## Task to complete:
Could the data below be copied out in full, word for word?

(Beginning of The input)

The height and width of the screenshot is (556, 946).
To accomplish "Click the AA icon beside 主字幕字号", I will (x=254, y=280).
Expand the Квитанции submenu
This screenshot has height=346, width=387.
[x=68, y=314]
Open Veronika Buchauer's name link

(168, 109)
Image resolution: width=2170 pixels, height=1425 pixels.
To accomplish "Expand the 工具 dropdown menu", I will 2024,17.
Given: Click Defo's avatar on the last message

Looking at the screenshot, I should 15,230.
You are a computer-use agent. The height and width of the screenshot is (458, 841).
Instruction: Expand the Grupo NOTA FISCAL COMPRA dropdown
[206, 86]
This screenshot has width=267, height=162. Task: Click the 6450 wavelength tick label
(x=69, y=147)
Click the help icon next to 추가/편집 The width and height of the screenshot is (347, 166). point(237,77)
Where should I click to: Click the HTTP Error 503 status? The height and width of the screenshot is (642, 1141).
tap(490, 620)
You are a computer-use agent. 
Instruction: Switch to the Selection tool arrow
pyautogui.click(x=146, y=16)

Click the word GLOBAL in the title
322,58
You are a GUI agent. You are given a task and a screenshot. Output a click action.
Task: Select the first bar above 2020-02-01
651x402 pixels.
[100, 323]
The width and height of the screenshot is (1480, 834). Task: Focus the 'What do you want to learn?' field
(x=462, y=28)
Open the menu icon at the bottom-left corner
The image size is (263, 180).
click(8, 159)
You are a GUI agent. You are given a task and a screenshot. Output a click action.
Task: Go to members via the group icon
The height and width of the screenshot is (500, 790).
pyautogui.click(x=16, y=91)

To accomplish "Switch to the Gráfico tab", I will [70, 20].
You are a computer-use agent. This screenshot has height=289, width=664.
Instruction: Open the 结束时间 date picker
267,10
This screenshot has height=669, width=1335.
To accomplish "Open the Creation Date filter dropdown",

(End of The input)

## Response:
The height and width of the screenshot is (556, 946).
To accomplish "Click the AA icon beside 主字幕字号", I will (x=254, y=280).
Expand the Квитанции submenu
This screenshot has height=346, width=387.
[x=68, y=314]
Open Veronika Buchauer's name link

(168, 109)
Image resolution: width=2170 pixels, height=1425 pixels.
To accomplish "Expand the 工具 dropdown menu", I will 2024,17.
Given: Click Defo's avatar on the last message

Looking at the screenshot, I should 15,230.
You are a computer-use agent. The height and width of the screenshot is (458, 841).
Instruction: Expand the Grupo NOTA FISCAL COMPRA dropdown
[206, 86]
This screenshot has width=267, height=162. Task: Click the 6450 wavelength tick label
(x=69, y=147)
Click the help icon next to 추가/편집 The width and height of the screenshot is (347, 166). point(237,77)
Where should I click to: Click the HTTP Error 503 status? The height and width of the screenshot is (642, 1141).
tap(490, 620)
You are a computer-use agent. 
Instruction: Switch to the Selection tool arrow
pyautogui.click(x=146, y=16)

Click the word GLOBAL in the title
322,58
You are a GUI agent. You are given a task and a screenshot. Output a click action.
Task: Select the first bar above 2020-02-01
651x402 pixels.
[100, 323]
The width and height of the screenshot is (1480, 834). Task: Focus the 'What do you want to learn?' field
(x=462, y=28)
Open the menu icon at the bottom-left corner
The image size is (263, 180).
click(8, 159)
You are a GUI agent. You are given a task and a screenshot. Output a click action.
Task: Go to members via the group icon
The height and width of the screenshot is (500, 790).
pyautogui.click(x=16, y=91)

To accomplish "Switch to the Gráfico tab", I will [70, 20].
You are a computer-use agent. This screenshot has height=289, width=664.
Instruction: Open the 结束时间 date picker
267,10
This screenshot has height=669, width=1335.
To accomplish "Open the Creation Date filter dropdown",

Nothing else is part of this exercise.